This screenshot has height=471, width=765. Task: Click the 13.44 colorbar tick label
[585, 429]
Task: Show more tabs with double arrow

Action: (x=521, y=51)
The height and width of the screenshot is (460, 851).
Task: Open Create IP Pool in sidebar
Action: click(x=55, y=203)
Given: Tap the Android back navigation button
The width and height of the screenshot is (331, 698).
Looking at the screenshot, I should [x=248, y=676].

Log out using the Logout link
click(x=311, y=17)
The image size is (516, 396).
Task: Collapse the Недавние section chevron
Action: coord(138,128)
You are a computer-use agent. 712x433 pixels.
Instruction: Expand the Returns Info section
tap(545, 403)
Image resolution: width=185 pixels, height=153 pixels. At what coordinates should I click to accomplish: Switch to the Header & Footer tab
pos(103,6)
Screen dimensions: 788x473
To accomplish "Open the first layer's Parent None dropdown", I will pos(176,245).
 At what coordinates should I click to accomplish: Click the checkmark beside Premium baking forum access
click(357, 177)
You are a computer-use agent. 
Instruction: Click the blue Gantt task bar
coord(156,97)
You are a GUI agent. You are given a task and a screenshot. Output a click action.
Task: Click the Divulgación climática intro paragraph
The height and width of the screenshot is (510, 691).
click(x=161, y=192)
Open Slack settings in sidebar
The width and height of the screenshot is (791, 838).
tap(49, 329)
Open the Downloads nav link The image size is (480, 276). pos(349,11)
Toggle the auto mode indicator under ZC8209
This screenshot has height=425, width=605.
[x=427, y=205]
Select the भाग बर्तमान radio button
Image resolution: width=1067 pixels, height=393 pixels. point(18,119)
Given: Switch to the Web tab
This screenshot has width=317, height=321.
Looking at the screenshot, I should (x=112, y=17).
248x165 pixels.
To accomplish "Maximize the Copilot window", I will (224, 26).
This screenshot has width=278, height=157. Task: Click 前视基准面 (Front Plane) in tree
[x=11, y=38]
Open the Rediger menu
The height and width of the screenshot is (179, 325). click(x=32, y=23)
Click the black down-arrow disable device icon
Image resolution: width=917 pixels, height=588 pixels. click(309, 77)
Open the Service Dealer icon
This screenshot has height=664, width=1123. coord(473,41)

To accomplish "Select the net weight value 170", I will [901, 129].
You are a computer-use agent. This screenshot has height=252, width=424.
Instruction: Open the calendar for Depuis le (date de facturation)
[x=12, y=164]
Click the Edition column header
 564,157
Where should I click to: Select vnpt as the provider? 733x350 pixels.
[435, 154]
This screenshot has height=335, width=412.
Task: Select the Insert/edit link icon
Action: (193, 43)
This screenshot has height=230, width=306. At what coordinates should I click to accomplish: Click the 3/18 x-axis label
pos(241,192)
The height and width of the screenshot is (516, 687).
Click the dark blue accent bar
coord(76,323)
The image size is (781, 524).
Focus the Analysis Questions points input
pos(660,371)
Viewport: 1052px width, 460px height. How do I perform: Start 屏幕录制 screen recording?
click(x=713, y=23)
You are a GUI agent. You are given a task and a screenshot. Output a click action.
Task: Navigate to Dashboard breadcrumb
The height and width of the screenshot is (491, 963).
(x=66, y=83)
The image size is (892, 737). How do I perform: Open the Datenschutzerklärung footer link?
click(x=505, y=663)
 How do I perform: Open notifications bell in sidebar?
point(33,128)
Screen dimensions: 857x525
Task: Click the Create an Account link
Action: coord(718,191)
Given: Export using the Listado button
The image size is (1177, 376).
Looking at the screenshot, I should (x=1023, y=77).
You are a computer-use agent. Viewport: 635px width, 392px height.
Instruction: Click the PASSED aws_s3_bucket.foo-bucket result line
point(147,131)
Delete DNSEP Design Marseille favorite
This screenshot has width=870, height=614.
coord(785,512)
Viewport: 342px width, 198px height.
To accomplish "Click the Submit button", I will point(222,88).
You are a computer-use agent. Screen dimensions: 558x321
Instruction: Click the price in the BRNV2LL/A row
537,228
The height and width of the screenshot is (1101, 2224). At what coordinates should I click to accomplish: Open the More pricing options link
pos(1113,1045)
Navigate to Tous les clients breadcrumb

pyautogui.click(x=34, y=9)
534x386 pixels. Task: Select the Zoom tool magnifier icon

++++

» **What to produce**: Reproduce the material above precisely, omitting nothing.

» **Solved problem**:
This screenshot has height=471, width=765. Task: Click the 13.44 colorbar tick label
[585, 429]
Task: Show more tabs with double arrow

Action: (x=521, y=51)
The height and width of the screenshot is (460, 851).
Task: Open Create IP Pool in sidebar
Action: click(x=55, y=203)
Given: Tap the Android back navigation button
The width and height of the screenshot is (331, 698).
Looking at the screenshot, I should [x=248, y=676].

Log out using the Logout link
click(x=311, y=17)
The image size is (516, 396).
Task: Collapse the Недавние section chevron
Action: coord(138,128)
You are a computer-use agent. 712x433 pixels.
Instruction: Expand the Returns Info section
tap(545, 403)
Image resolution: width=185 pixels, height=153 pixels. At what coordinates should I click to accomplish: Switch to the Header & Footer tab
pos(103,6)
Screen dimensions: 788x473
To accomplish "Open the first layer's Parent None dropdown", I will pos(176,245).
 At what coordinates should I click to accomplish: Click the checkmark beside Premium baking forum access
click(357, 177)
You are a computer-use agent. 
Instruction: Click the blue Gantt task bar
coord(156,97)
You are a GUI agent. You are given a task and a screenshot. Output a click action.
Task: Click the Divulgación climática intro paragraph
The height and width of the screenshot is (510, 691).
click(x=161, y=192)
Open Slack settings in sidebar
The width and height of the screenshot is (791, 838).
tap(49, 329)
Open the Downloads nav link The image size is (480, 276). pos(349,11)
Toggle the auto mode indicator under ZC8209
This screenshot has height=425, width=605.
[x=427, y=205]
Select the भाग बर्तमान radio button
Image resolution: width=1067 pixels, height=393 pixels. point(18,119)
Given: Switch to the Web tab
This screenshot has width=317, height=321.
Looking at the screenshot, I should (x=112, y=17).
248x165 pixels.
To accomplish "Maximize the Copilot window", I will (224, 26).
This screenshot has width=278, height=157. Task: Click 前视基准面 (Front Plane) in tree
[x=11, y=38]
Open the Rediger menu
The height and width of the screenshot is (179, 325). click(x=32, y=23)
Click the black down-arrow disable device icon
Image resolution: width=917 pixels, height=588 pixels. click(309, 77)
Open the Service Dealer icon
This screenshot has height=664, width=1123. coord(473,41)

To accomplish "Select the net weight value 170", I will [901, 129].
You are a computer-use agent. This screenshot has height=252, width=424.
Instruction: Open the calendar for Depuis le (date de facturation)
[x=12, y=164]
Click the Edition column header
 564,157
Where should I click to: Select vnpt as the provider? 733x350 pixels.
[435, 154]
This screenshot has height=335, width=412.
Task: Select the Insert/edit link icon
Action: (193, 43)
This screenshot has height=230, width=306. At what coordinates should I click to accomplish: Click the 3/18 x-axis label
pos(241,192)
The height and width of the screenshot is (516, 687).
Click the dark blue accent bar
coord(76,323)
The image size is (781, 524).
Focus the Analysis Questions points input
pos(660,371)
Viewport: 1052px width, 460px height. How do I perform: Start 屏幕录制 screen recording?
click(x=713, y=23)
You are a GUI agent. You are given a task and a screenshot. Output a click action.
Task: Navigate to Dashboard breadcrumb
The height and width of the screenshot is (491, 963).
(x=66, y=83)
The image size is (892, 737). How do I perform: Open the Datenschutzerklärung footer link?
click(x=505, y=663)
 How do I perform: Open notifications bell in sidebar?
point(33,128)
Screen dimensions: 857x525
Task: Click the Create an Account link
Action: coord(718,191)
Given: Export using the Listado button
The image size is (1177, 376).
Looking at the screenshot, I should (x=1023, y=77).
You are a computer-use agent. Viewport: 635px width, 392px height.
Instruction: Click the PASSED aws_s3_bucket.foo-bucket result line
point(147,131)
Delete DNSEP Design Marseille favorite
This screenshot has width=870, height=614.
coord(785,512)
Viewport: 342px width, 198px height.
To accomplish "Click the Submit button", I will point(222,88).
You are a computer-use agent. Screen dimensions: 558x321
Instruction: Click the price in the BRNV2LL/A row
537,228
The height and width of the screenshot is (1101, 2224). At what coordinates should I click to accomplish: Open the More pricing options link
pos(1113,1045)
Navigate to Tous les clients breadcrumb

pyautogui.click(x=34, y=9)
534x386 pixels. Task: Select the Zoom tool magnifier icon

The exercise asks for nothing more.